# What Your ICH Q8 Design Space Needs: A Multivariate Predictive Distribution

## Multivariate predictive distribution quantifies the level of QA in a design space. "Parametric bootstrapping" can help simplify early analysis and complement Bayesian methods.

The ICH Q8 core definition of design space is by now somewhat familiar: “The multidimensional combination and interaction of input variables (e.g., material attributes) and process parameters that have been demonstrated to provide assurance of quality” [1]. This definition is ripe for interpretation. The phrase “multidimensional combination and interaction” underscores the need to utilize multivariate analysis and factorial design of experiments (DoE), while the words “input variables (e.g., material attributes) and process parameters” remind us of the importance of measuring the right variables.

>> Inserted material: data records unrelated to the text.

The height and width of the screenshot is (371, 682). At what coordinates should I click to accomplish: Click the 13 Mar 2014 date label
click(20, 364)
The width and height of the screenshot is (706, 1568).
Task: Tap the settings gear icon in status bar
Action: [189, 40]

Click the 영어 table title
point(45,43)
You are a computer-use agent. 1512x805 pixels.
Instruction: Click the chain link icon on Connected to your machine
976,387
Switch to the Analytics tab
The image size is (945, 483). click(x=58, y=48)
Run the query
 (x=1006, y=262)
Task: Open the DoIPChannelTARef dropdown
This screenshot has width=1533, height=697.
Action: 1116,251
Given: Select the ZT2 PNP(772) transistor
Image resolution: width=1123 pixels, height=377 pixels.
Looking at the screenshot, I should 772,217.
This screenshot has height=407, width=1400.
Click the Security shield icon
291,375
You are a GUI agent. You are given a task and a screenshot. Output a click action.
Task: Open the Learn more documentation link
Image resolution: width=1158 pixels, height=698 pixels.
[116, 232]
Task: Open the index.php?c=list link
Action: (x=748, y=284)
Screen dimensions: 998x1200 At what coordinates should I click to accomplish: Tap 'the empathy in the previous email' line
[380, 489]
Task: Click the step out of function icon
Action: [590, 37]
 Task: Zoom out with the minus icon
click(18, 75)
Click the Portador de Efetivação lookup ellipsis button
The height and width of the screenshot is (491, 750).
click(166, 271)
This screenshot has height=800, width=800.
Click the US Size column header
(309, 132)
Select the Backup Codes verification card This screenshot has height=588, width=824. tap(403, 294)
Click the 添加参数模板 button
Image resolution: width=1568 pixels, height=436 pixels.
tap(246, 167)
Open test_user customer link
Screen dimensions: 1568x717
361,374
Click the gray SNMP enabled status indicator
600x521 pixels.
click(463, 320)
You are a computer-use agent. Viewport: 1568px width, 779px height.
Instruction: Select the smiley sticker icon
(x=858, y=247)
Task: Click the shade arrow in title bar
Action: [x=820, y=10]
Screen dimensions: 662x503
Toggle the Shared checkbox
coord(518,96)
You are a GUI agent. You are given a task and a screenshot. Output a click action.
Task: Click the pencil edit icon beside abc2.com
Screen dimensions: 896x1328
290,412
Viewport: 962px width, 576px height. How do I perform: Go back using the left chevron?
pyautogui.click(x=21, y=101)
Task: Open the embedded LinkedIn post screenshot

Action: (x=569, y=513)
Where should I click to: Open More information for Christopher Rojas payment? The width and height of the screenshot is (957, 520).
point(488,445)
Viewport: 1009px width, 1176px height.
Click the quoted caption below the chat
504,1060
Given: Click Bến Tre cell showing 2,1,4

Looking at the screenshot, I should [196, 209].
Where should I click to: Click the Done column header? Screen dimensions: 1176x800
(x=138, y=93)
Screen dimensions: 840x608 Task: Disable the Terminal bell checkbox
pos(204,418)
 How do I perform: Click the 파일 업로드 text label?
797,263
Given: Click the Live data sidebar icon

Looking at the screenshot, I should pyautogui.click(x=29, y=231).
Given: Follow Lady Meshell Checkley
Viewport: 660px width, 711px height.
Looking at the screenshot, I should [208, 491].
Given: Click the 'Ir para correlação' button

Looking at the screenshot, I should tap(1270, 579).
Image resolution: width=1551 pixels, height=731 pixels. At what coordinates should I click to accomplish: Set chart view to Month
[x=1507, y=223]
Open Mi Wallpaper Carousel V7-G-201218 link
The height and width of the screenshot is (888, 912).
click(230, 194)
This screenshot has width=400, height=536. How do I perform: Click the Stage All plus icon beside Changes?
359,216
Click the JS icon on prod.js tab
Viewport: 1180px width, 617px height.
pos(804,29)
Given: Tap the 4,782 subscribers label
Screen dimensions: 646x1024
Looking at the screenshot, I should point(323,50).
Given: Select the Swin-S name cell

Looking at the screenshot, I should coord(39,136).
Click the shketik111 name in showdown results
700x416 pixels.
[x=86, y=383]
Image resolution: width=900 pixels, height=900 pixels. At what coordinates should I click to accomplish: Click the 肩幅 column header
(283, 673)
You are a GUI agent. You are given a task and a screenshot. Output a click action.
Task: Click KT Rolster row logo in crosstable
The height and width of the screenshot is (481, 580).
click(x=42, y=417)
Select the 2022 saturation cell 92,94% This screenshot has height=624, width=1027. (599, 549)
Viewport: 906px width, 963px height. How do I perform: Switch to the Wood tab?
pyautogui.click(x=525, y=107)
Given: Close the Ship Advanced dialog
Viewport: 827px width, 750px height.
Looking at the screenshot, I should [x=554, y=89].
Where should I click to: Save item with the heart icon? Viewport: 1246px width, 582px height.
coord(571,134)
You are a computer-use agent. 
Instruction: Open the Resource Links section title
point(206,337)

However, in presentations and articles discussing design space, not much focus has been given to the key phrase, “assurance of quality”. This does not seem justified, given that guidance documents such as ICH Q8, Q9, Q10, PAT, etc. are inundated with the words “risk” and “risk-based.” For any ICH Q8 design space constructed, surely the core definition of design space begs the question, “How much assurance?” [2]. How do we know if we have a “good” design space if we do not have a method for quantifying “How much assurance?” in a scientifically coherent manner?

# The Flaws of Classical MVA

Classical multivariate analysis and DoE methodology fall short of providing convenient tools to allow one to answer the question “How much assurance?” There are two reasons for this. One is that multivariate analysis and DoE have historically focused on making inferences primarily about response means. But simply knowing that the response means of a process meet quality specifications is not sufficient to allow one to conclude that the next batch of drug product will meet specifications. One reason for this is that we always have batch-to-batch variation. Building a design space based upon overlapping mean responses will result in one that is too large, harboring operating conditions with a low probability of meeting all of the quality specifications. Just because each of the process mean quality responses meet specification does not imply that the results of the next batch will do so; there will always be variation about these means.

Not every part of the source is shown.